### PROVIDED TEXT
──────────

The parents and background of Pickering are unknown. Pickering is reputed by the Oxford Dictionary of National Biography to being the first English woman to print books under her birth name; James Raven asserts that "as early as 1527-8 a widow is recorded as printing in York", and terms Pickering as 'the best-known early press woman'.

Elisabeth Pickering was the wife and, on his death in October 1540, widow, of Robert Redman, a printer of law books in London from 1525 until his death. Thirteen editions of Redman's books were printed, eleven under Pickering's name, within nine-months of his death, including an edition of Magna Carta. After running the business from November 1540 to May 1541, she sold the printing business to William Middleton.

Pickering was married four times; to a Mr. Jackson, with issue Lucy and Elizabeth, prior to her marriage in 1537. to Redman, with issue Alice and Matilda. After Redman's death she married William Cholmeley, a lawyer who may, according to the ODNB, may have been involved in a 1542 attempt by the Worshipful Company of Stationers and Newspaper Makers to be incorporated in London. After William's death she married his relation Ranulph Cholmeley, who from 1553 to 1563 was Recorder of London and thereafter Chief Justice of the Common Pleas. This Cholmeley was responsible for the successful incorporation of the Stationers, and the ODNB suggests that Elisabeth's interest in the matter was related to both Cholmeley's actions.

Pickering died in October 1562. She is buried in St. Dunstan-in-the-West churchyard in London, England.

──────────

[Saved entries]
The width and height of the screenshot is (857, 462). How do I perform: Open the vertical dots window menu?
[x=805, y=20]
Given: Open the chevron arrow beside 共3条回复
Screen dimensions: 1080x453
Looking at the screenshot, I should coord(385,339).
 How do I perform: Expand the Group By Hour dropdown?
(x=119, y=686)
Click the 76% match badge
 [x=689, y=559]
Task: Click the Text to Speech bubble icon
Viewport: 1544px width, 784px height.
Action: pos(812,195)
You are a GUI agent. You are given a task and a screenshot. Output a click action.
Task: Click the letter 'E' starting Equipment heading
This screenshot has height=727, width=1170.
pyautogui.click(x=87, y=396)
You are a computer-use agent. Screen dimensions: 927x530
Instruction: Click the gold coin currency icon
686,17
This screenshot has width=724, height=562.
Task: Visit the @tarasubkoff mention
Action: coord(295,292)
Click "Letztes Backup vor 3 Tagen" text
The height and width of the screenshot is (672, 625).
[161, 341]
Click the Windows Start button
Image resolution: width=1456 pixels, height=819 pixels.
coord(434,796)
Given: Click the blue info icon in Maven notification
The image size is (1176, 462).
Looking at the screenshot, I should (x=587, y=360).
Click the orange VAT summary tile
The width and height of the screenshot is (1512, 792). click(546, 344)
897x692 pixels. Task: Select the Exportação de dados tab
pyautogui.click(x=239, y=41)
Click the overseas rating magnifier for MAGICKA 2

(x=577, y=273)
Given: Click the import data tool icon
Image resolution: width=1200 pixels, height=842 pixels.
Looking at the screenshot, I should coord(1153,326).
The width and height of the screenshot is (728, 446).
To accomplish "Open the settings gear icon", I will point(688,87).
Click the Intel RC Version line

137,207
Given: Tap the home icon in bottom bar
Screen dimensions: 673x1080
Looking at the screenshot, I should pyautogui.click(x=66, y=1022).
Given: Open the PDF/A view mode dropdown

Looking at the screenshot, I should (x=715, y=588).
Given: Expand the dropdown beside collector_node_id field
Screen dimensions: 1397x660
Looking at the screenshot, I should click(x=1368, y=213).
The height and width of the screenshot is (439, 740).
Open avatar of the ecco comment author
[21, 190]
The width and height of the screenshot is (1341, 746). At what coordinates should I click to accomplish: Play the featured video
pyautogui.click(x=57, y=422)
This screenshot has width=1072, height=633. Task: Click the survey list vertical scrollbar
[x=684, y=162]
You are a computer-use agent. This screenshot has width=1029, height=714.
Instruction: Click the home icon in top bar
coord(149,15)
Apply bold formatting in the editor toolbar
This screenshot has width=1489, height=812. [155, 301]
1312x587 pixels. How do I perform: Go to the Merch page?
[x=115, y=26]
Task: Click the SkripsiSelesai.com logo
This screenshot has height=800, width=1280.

──────────

### PROBLEMS TO SOLVE
1 - According to the passage on Elisabeth Pickering, who bought the printing business from her?
2 - Name every husband of Elisabeth Pickering mentioned in the passage about her.
These saved entries were drawn from a different source than the passage on Elisabeth Pickering.

### RESPONSE LIST
1 - William Middleton

2 - Mr. Jackson, Robert Redman, William Cholmeley, Ranulph Cholmeley